◆ **Stored records**:
+ + +
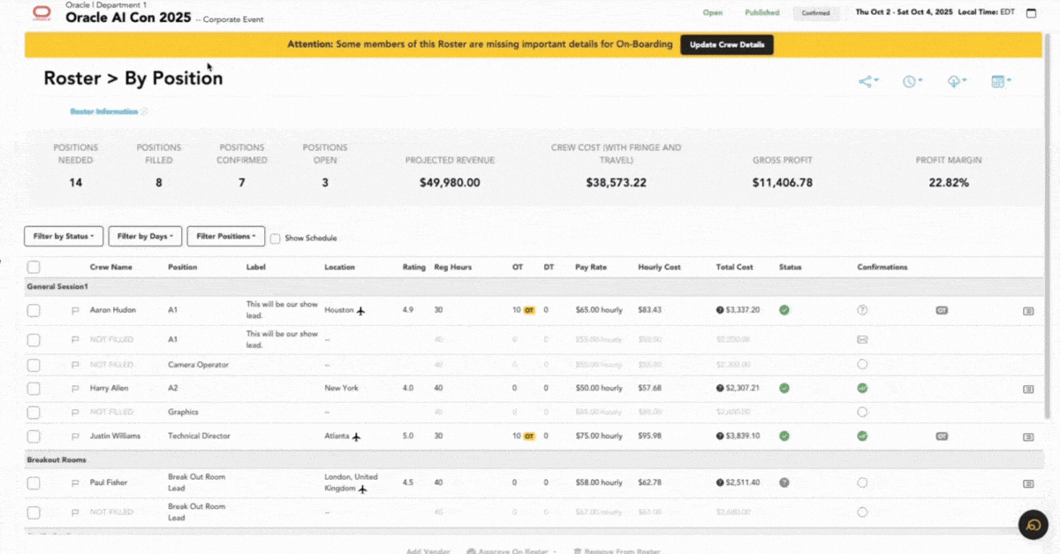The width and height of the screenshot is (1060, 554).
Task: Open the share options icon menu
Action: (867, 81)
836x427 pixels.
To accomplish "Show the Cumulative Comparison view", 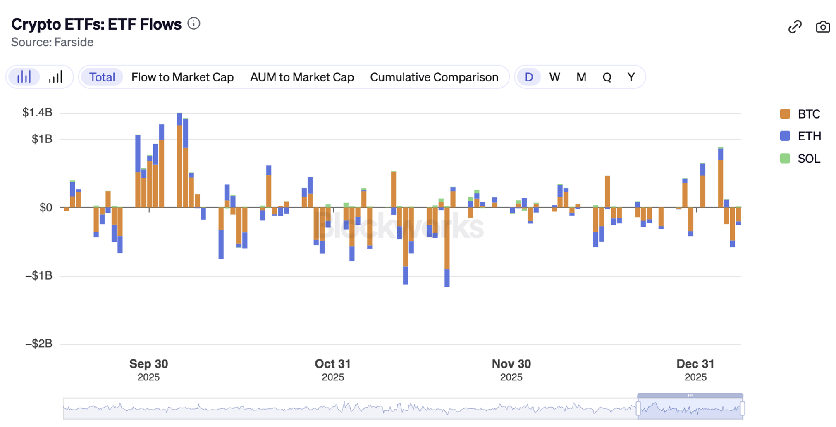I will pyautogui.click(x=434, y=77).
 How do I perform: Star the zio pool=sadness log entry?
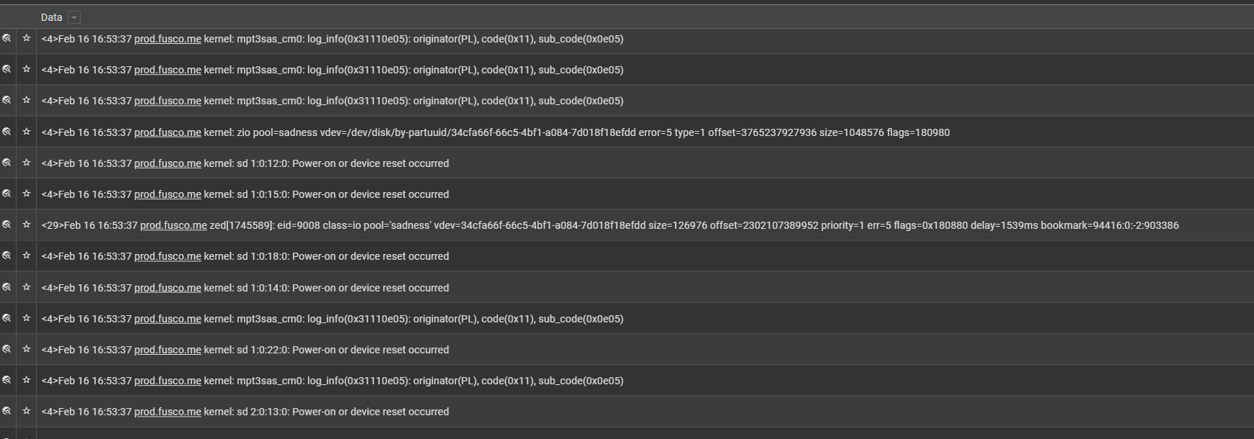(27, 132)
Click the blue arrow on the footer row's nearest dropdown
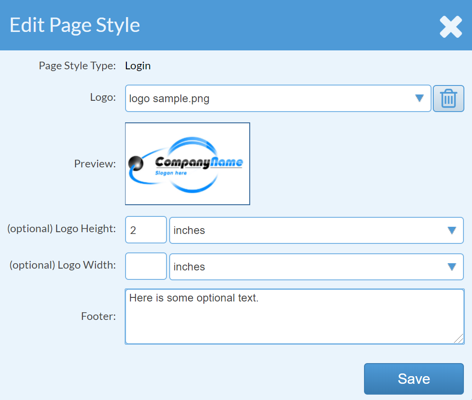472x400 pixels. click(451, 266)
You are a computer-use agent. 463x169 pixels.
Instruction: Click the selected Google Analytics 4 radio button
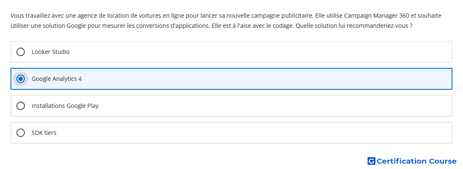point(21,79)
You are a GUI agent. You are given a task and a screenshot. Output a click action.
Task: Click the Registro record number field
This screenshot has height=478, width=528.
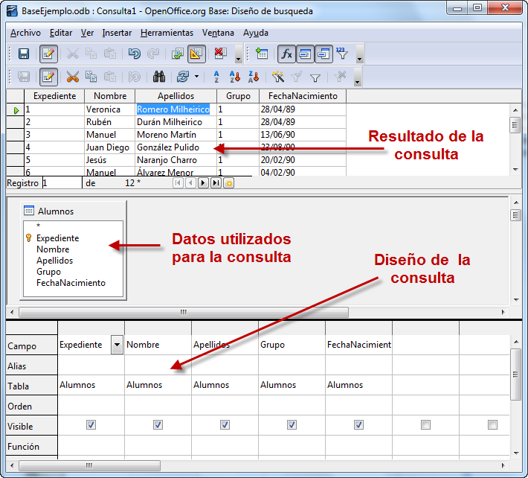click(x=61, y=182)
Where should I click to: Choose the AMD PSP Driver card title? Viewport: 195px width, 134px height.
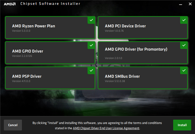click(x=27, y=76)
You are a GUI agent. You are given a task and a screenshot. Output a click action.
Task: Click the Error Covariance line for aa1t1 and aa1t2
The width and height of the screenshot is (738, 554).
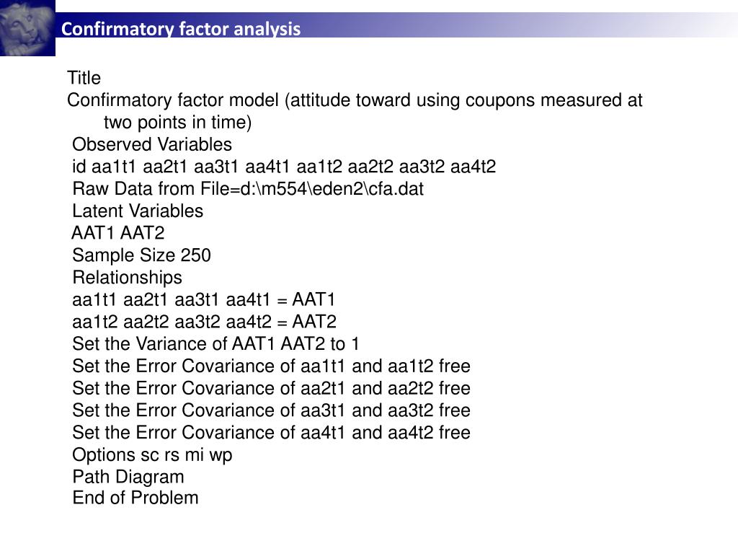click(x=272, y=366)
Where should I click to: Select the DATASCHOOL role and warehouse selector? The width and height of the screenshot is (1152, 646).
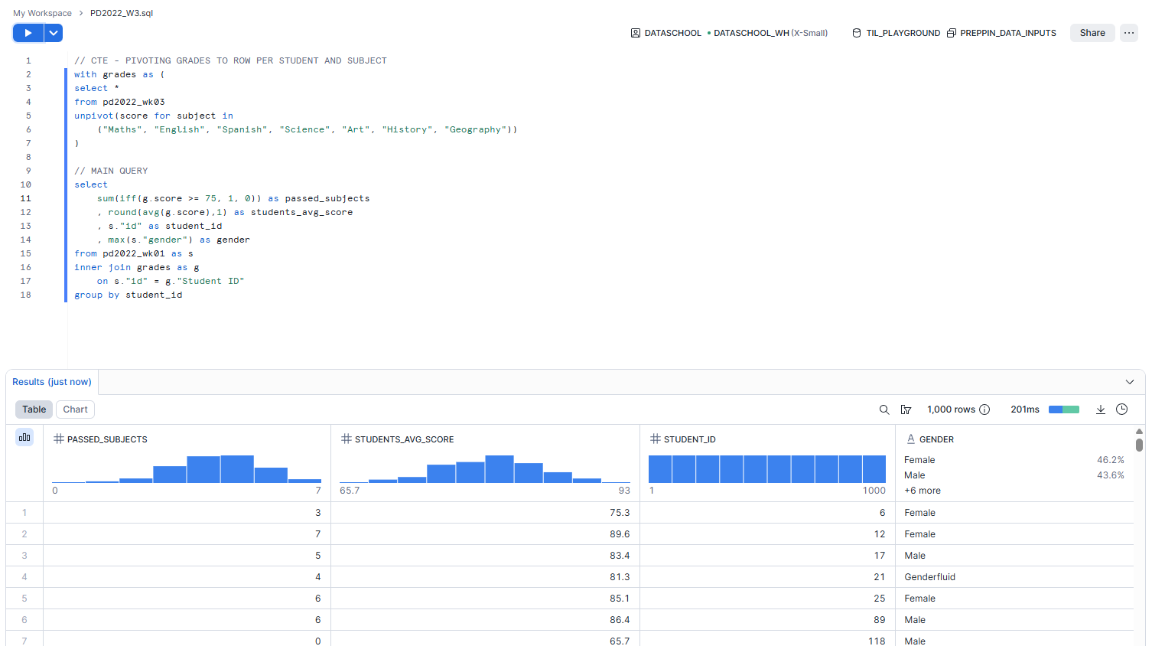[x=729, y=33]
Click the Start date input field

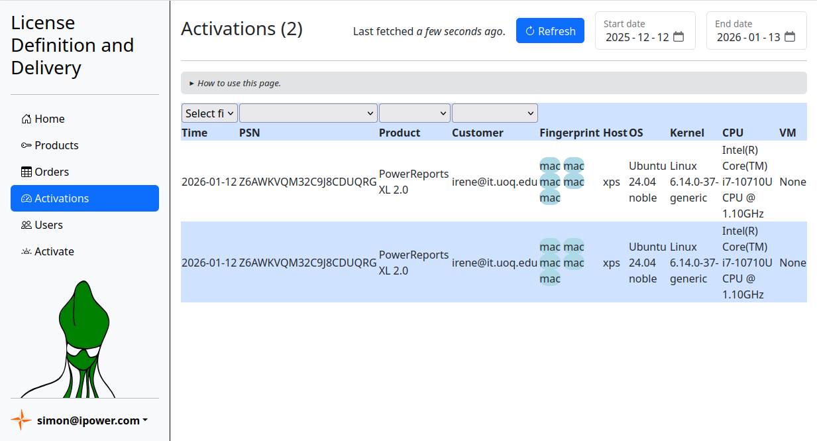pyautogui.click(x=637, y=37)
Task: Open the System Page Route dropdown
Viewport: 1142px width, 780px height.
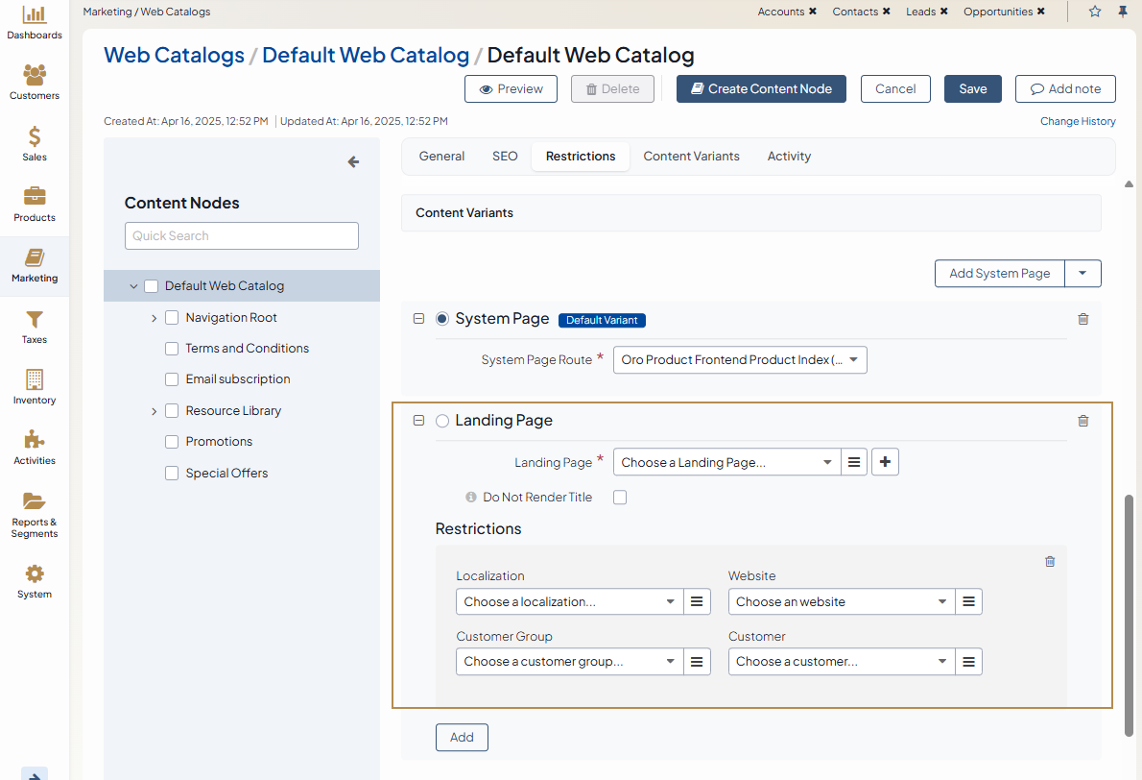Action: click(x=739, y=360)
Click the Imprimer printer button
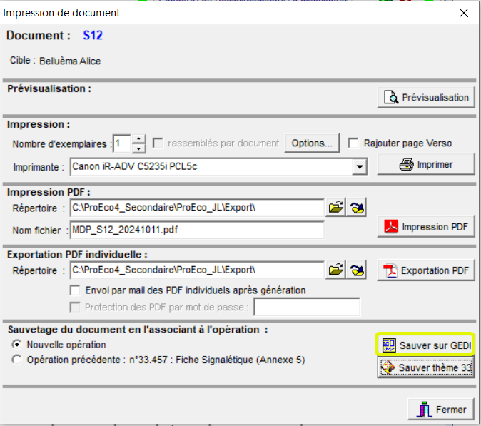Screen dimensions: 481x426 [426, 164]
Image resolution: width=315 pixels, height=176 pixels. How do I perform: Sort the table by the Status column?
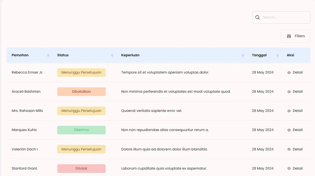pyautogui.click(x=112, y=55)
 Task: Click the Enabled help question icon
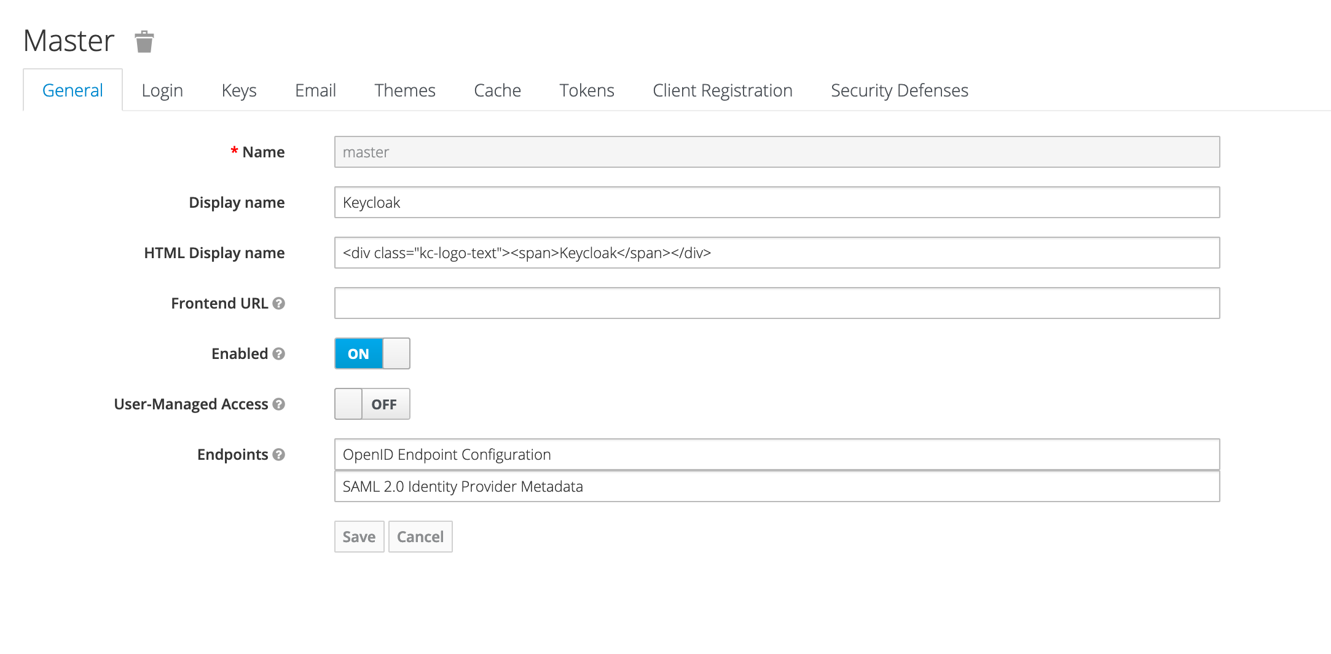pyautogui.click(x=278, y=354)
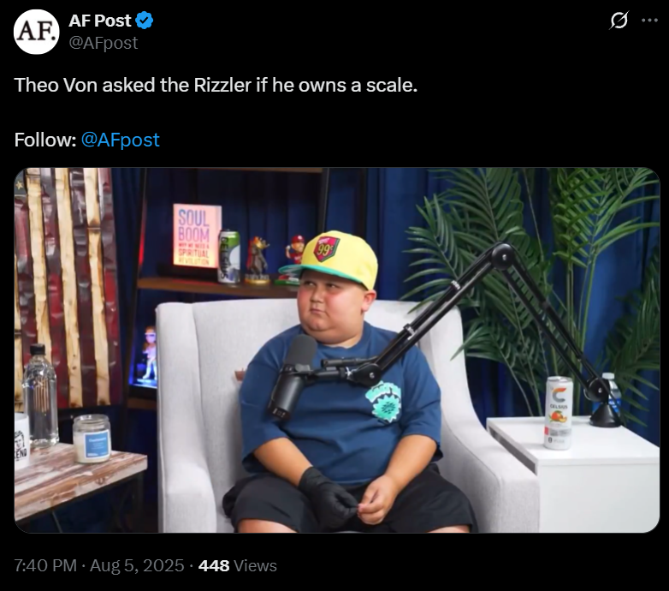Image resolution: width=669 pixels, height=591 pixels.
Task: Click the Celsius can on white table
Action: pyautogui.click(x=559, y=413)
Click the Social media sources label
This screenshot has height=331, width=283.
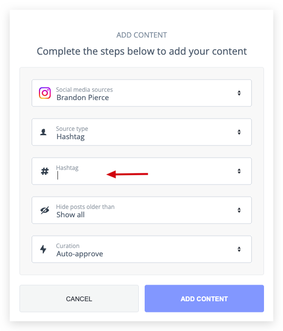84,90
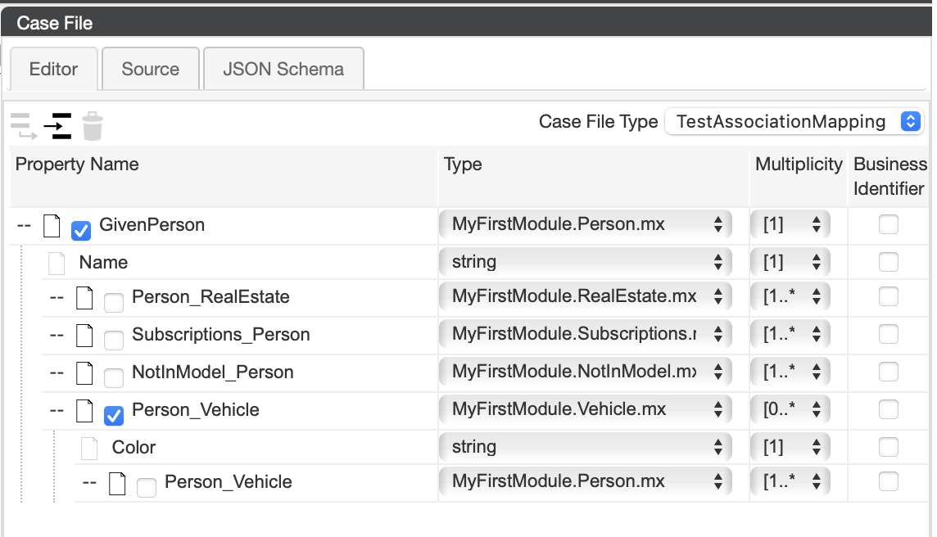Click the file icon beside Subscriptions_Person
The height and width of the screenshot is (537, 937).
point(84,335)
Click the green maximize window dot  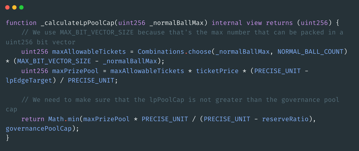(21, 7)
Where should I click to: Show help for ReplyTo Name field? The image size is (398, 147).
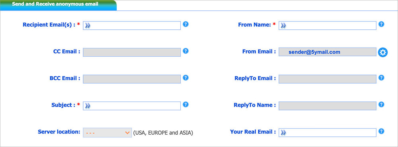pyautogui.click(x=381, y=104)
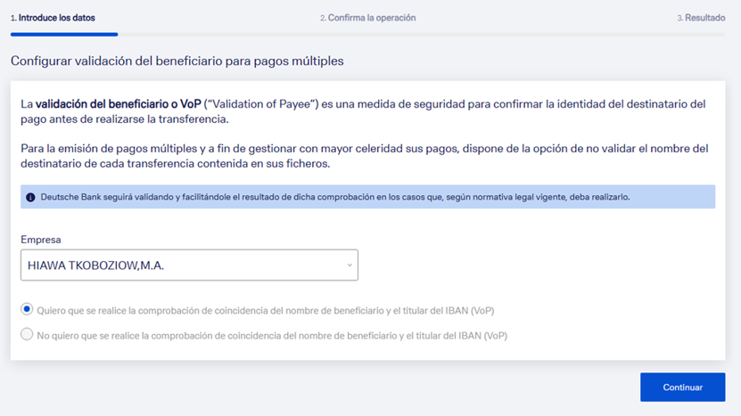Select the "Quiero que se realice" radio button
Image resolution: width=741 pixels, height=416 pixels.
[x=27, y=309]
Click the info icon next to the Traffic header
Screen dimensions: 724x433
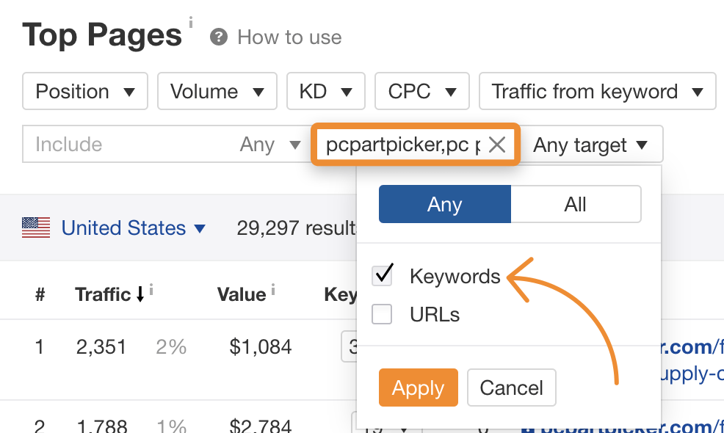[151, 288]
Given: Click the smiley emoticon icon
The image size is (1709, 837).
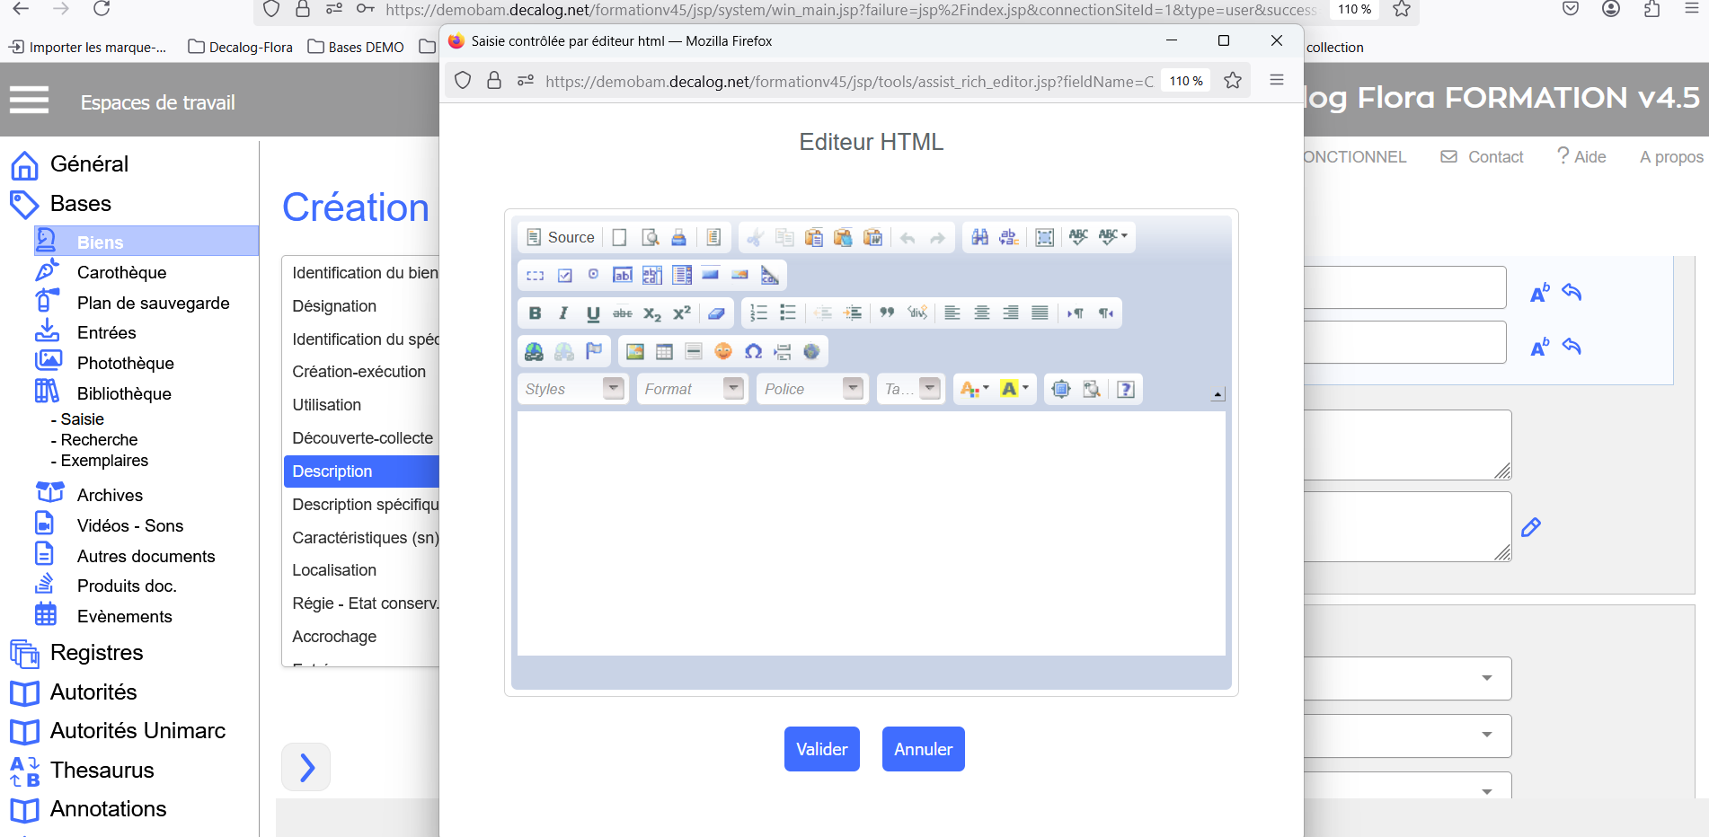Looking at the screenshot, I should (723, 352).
+ + +
◆ **THE TASK**: When you reach the line with "How do I perform: Star" in the records above, begin repeating the lines exactly, and stop after the line with "Task: Click the Error". Skip all pictures.

◆ **EXERCISE ANSWER**:
 How do I perform: Star the zio pool=sadness log entry?
(27, 132)
Click the blue arrow on the footer row's nearest dropdown
472x400 pixels. click(451, 266)
You are a computer-use agent. 463x169 pixels.
Instruction: Click the selected Google Analytics 4 radio button
point(21,79)
You are a GUI agent. You are given a task and a screenshot. Output a click action.
Task: Click the Registro record number field
This screenshot has height=478, width=528.
click(x=61, y=182)
Where should I click to: Choose the AMD PSP Driver card title? Viewport: 195px width, 134px height.
click(x=27, y=76)
You are a GUI agent. You are given a task and a screenshot. Output a click action.
Task: Click the Error Covariance line for aa1t1 and aa1t2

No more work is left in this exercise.